Le document cite aussi deux médecins spécialistes en France et en Algérie qui attestent du caractère inédit et unique de la blessure de Mme Arbane.
Le document liste enfin plusieurs dizaines de passages d'"Houris" quant à la famille de l'héroïne "Aube", à l'attentat qu'elle a subi, à ses cicatrices ou ses tatouages. Ils sont considérés comme proches de la vie Mme Arbane et donc comme des preuves du "pillage" allégué.
"Cette procédure, dans l'histoire judiciaire des atteintes à la vie privée, sous couvert de fiction, est absolument exceptionnelle", ont affirmé à l'AFP Me William Bourdon et Lily Ravon, avocats de Mme Arbane.
"Elle l'est par l'ampleur des emprunts, par la mauvaise foi réitérée et plus encore le cynisme de Kamel Daoud et par les préjudices subis d'une très grande gravité", selon les conseils.
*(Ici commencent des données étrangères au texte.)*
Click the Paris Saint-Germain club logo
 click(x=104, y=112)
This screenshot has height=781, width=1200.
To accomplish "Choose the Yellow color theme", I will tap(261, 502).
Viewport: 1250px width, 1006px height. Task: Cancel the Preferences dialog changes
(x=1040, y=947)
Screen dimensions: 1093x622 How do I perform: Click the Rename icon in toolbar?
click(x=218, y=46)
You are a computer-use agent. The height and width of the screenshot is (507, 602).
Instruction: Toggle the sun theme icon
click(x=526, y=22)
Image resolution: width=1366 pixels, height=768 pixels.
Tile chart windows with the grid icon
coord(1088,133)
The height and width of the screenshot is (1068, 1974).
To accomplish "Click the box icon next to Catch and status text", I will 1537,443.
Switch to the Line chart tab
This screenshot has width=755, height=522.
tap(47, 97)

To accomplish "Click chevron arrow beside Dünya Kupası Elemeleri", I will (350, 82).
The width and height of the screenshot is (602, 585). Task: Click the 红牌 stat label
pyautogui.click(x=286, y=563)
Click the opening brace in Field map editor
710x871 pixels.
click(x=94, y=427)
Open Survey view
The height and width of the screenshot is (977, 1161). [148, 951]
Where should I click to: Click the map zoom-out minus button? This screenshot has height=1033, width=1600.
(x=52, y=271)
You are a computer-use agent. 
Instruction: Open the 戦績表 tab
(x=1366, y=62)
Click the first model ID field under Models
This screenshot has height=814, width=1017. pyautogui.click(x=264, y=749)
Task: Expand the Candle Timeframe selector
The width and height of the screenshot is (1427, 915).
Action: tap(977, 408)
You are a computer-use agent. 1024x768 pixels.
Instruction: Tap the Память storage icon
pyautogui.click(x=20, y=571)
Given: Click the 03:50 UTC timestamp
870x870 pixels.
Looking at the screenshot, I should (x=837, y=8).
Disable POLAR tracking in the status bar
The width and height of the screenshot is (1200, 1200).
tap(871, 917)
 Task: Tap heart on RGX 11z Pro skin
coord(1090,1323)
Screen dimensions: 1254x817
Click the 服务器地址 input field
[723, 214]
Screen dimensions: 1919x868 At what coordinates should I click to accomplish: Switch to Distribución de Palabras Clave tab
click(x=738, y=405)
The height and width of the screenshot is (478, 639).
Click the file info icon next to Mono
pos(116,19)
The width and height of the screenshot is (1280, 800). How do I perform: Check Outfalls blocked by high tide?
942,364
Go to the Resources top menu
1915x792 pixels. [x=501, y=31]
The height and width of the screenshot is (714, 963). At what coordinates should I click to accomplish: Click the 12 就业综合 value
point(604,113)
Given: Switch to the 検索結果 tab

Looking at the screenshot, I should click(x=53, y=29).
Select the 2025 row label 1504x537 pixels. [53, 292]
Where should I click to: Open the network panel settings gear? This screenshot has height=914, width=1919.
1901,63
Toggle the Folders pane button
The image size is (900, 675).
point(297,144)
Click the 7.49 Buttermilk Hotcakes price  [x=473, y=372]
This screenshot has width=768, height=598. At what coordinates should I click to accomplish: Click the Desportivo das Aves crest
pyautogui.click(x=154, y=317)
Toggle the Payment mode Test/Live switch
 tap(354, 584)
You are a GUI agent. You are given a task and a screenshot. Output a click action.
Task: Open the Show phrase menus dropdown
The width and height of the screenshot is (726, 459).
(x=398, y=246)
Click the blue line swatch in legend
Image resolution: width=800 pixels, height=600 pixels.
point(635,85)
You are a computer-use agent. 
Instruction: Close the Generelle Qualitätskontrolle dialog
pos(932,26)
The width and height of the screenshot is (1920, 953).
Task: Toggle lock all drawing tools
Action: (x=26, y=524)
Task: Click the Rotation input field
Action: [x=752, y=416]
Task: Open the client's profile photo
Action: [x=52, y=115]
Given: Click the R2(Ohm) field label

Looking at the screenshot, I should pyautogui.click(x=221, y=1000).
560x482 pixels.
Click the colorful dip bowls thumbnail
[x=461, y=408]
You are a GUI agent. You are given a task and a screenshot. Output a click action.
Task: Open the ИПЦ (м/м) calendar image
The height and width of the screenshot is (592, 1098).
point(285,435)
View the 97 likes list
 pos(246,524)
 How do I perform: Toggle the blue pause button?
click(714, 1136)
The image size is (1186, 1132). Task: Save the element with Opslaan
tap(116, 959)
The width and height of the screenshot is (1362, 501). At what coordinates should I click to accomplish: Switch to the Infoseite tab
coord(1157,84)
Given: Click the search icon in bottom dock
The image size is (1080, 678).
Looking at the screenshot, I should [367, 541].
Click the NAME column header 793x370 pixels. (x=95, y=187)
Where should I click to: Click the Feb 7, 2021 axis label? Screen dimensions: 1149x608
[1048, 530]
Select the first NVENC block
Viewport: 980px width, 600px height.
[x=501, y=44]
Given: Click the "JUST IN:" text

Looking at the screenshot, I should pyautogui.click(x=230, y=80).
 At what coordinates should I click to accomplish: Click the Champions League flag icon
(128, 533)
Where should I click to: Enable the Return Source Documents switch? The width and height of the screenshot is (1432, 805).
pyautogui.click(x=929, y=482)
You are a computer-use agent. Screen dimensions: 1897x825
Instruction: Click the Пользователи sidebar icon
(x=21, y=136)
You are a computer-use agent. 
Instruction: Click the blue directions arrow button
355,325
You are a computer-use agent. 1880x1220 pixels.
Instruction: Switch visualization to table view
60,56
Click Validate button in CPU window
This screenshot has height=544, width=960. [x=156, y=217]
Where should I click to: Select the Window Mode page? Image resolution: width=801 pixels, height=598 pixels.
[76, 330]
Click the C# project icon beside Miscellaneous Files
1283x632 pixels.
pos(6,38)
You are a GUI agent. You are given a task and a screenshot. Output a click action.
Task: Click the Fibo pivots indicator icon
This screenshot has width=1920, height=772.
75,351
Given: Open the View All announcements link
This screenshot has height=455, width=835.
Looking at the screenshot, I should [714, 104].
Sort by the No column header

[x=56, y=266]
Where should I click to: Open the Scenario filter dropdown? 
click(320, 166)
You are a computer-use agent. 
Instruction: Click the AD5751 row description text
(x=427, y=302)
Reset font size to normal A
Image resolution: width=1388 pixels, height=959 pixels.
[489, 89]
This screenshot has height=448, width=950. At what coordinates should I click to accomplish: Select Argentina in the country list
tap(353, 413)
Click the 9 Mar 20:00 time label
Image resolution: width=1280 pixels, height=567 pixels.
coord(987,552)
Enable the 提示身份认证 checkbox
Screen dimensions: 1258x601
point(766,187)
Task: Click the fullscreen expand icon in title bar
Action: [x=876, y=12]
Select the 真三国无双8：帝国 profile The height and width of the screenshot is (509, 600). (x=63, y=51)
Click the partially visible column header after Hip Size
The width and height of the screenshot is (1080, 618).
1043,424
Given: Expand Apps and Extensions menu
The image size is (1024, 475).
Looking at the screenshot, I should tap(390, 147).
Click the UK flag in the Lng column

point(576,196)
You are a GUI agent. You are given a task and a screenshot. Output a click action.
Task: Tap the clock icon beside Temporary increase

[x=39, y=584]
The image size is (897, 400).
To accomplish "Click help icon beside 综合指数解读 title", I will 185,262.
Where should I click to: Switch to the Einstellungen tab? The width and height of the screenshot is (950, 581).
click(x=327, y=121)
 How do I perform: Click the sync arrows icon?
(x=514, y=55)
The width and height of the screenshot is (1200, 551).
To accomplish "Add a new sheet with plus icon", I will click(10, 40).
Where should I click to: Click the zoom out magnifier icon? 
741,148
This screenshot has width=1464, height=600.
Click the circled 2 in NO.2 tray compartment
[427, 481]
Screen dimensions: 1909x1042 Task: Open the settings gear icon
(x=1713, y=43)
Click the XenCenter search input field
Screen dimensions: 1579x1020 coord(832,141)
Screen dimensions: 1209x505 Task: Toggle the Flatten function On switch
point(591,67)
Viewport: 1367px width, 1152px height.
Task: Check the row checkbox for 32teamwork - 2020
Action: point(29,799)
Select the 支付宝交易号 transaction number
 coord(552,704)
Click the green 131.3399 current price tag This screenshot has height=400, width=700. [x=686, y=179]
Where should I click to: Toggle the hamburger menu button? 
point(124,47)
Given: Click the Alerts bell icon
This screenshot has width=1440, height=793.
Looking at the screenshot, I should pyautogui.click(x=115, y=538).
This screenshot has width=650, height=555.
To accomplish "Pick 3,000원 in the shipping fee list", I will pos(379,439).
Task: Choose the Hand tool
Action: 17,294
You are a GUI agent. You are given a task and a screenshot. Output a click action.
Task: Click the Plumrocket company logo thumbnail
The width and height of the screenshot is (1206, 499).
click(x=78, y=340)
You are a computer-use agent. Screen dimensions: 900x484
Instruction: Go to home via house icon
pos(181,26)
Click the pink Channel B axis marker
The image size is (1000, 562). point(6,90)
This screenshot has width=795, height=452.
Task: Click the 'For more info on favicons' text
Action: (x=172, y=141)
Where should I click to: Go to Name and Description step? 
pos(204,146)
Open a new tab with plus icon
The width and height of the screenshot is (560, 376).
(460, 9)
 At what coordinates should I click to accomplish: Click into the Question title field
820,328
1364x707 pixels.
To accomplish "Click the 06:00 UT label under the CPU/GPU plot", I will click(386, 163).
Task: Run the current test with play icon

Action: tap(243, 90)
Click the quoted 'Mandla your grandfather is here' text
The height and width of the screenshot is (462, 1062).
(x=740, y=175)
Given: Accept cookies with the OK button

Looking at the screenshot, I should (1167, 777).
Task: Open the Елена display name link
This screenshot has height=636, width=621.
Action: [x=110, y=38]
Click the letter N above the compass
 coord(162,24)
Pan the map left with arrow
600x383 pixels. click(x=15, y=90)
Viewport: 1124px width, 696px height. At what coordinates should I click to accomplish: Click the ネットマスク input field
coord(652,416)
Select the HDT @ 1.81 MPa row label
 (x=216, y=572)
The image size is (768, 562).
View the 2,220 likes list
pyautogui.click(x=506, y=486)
"M. Daoud se présente comme un écrivain engagé mais en tous les cas il s'est dégagé, en écrivant ce livre, de toute éthique, du respect du droit des femmes et du respect qu'il devait à une personne qu'il connaissait, Madame Saâda Arbane", estiment-ils aussi.
L'écrivain franco-algérien était déjà visé par une plainte de Mme Arbane dans son pays d'origine.
Il avait affirmé mi-décembre sur France Inter que "tout le monde connaît (cette) histoire en Algérie, et surtout à Oran. C'est une histoire publique".
"Le fait qu'elle se reconnaisse dans un roman qui ne la cite pas, qui ne raconte pas sa vie, qui ne raconte pas les détails de sa vie, je suis désolé", avait poursuivi l'écrivain.
Son éditeur Gallimard avait lui dénoncé les "violentes campagnes diffamatoires orchestrées (contre l'écrivain) par certains médias proches d'un régime dont nul n'ignore la nature".
"Houris" ne peut pas être édité en Algérie, car il tombe sous le coup d'une loi interdisant tout ouvrage sur la décennie noire entre 1992 et 2002, qui a fait au moins 200.000 morts, selon des chiffres officiels.
M. Daoud avait aussi approuvé l'idée que la plaignante serait "manipulée par le régime" dont il est critique.